> _The exercise_: Gather each line of the items below that contains the word "filter", copying every such line in full.
[start]
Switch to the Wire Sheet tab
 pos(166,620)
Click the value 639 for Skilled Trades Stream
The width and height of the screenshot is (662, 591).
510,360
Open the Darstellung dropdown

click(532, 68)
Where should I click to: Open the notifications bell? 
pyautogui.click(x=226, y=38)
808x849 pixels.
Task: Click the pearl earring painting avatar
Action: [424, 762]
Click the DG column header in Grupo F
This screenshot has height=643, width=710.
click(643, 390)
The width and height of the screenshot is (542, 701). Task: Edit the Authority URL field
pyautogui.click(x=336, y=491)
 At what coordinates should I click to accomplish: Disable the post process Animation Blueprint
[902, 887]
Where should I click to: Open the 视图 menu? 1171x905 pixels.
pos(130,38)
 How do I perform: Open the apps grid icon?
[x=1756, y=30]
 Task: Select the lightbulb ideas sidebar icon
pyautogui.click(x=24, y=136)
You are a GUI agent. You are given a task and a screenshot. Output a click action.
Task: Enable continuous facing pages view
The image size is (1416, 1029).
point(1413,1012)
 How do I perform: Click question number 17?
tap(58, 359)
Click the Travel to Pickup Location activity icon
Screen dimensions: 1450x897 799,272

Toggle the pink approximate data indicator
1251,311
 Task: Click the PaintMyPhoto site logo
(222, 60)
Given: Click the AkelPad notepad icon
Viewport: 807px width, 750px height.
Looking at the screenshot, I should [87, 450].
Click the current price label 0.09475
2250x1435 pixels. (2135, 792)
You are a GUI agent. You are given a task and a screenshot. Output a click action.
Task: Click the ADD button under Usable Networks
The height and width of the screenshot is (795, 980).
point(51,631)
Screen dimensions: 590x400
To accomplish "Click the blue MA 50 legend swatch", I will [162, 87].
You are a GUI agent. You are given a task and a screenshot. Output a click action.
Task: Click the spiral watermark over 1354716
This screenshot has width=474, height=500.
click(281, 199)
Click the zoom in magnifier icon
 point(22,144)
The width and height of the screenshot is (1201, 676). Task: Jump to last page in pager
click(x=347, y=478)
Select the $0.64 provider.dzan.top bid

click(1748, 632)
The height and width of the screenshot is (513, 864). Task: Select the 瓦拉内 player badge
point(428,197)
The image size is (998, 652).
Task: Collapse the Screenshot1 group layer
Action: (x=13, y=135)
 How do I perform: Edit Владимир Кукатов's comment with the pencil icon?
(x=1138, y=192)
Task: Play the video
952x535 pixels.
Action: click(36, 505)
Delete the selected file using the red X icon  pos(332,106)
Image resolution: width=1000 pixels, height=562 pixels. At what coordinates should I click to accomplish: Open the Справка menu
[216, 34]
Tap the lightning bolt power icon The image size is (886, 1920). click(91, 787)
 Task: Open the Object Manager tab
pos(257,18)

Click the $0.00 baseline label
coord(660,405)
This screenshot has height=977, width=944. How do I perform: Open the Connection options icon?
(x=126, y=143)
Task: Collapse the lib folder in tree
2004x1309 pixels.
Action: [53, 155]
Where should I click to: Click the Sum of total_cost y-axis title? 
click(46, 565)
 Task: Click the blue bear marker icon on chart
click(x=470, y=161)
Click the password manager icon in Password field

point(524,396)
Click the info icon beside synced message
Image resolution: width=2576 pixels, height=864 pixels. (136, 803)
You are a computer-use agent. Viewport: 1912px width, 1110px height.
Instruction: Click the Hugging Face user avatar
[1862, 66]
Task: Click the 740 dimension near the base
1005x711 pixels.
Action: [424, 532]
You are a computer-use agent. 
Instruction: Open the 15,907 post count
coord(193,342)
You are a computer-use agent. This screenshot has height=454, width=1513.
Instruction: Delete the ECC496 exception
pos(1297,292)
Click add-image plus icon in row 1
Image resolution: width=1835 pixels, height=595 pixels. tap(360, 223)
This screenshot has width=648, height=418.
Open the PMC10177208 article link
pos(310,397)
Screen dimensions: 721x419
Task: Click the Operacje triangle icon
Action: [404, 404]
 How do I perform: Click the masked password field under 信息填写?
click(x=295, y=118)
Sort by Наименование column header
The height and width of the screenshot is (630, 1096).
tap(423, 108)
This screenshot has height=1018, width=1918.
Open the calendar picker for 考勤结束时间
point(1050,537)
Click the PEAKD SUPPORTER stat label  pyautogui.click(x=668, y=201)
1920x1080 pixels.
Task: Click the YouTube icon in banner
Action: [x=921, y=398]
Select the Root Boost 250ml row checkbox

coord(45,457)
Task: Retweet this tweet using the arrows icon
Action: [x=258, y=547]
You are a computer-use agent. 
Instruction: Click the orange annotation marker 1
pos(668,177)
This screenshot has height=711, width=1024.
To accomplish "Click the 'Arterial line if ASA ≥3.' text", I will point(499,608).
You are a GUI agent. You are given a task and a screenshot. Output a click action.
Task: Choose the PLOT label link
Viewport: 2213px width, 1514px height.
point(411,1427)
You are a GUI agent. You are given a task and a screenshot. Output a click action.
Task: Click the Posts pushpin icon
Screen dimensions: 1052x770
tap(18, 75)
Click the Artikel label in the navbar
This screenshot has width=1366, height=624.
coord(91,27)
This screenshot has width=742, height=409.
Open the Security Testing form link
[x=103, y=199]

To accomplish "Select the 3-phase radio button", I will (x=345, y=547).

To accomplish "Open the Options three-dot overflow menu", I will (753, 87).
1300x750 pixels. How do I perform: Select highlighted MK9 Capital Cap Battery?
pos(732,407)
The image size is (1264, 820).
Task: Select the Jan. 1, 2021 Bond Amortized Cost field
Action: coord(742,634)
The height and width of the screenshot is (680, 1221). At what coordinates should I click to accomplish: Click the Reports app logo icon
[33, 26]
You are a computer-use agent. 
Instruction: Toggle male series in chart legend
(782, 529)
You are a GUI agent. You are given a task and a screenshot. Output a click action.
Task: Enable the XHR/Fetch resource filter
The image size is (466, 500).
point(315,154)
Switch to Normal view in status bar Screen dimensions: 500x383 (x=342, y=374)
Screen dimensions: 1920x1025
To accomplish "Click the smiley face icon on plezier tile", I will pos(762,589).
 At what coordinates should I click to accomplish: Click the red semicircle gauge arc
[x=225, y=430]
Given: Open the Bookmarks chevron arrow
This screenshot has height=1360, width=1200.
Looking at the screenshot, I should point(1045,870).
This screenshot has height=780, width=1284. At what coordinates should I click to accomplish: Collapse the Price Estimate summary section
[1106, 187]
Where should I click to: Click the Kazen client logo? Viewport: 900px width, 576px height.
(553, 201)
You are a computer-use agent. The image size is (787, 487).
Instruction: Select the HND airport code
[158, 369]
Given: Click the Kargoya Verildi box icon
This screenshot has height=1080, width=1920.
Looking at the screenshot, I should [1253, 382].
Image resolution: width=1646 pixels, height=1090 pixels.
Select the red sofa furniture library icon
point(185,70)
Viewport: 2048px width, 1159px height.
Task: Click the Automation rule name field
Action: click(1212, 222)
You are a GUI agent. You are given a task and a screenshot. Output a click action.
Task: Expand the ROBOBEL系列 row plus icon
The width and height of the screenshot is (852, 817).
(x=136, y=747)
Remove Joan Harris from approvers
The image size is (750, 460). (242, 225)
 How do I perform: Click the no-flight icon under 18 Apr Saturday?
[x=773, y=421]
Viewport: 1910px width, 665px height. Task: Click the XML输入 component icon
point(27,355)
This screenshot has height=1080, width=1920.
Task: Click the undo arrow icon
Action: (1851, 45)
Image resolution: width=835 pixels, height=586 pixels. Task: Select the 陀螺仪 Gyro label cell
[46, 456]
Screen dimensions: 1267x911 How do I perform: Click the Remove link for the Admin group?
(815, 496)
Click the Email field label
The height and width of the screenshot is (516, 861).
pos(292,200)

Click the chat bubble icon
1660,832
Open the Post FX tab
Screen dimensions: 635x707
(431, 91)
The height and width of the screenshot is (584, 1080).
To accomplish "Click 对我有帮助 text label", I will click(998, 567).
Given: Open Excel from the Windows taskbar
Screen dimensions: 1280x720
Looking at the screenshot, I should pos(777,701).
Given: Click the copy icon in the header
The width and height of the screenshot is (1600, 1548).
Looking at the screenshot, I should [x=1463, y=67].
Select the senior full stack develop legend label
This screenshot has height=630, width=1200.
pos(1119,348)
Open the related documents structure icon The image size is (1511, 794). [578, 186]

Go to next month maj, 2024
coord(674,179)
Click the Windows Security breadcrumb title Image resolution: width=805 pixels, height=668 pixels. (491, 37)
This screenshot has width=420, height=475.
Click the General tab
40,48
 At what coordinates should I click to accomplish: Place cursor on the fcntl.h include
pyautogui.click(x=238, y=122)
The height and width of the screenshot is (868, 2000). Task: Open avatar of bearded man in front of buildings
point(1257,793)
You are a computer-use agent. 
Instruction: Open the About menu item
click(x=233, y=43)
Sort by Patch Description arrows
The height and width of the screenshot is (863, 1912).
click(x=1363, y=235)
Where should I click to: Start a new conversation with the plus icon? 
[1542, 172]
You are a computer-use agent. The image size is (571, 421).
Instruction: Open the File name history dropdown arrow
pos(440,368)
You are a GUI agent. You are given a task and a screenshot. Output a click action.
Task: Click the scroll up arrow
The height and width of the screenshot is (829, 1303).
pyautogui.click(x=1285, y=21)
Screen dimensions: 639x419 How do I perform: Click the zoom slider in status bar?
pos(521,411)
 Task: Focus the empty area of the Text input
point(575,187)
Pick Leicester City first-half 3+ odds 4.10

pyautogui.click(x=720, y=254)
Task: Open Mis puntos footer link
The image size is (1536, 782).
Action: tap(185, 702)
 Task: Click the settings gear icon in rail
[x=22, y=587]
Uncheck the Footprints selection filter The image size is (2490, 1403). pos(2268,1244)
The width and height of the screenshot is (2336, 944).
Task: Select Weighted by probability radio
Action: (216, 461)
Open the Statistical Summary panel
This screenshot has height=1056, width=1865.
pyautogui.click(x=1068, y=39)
[end]
> _Task result_:
Task: Enable the XHR/Fetch resource filter
Uncheck the Footprints selection filter The image size is (2490, 1403). pos(2268,1244)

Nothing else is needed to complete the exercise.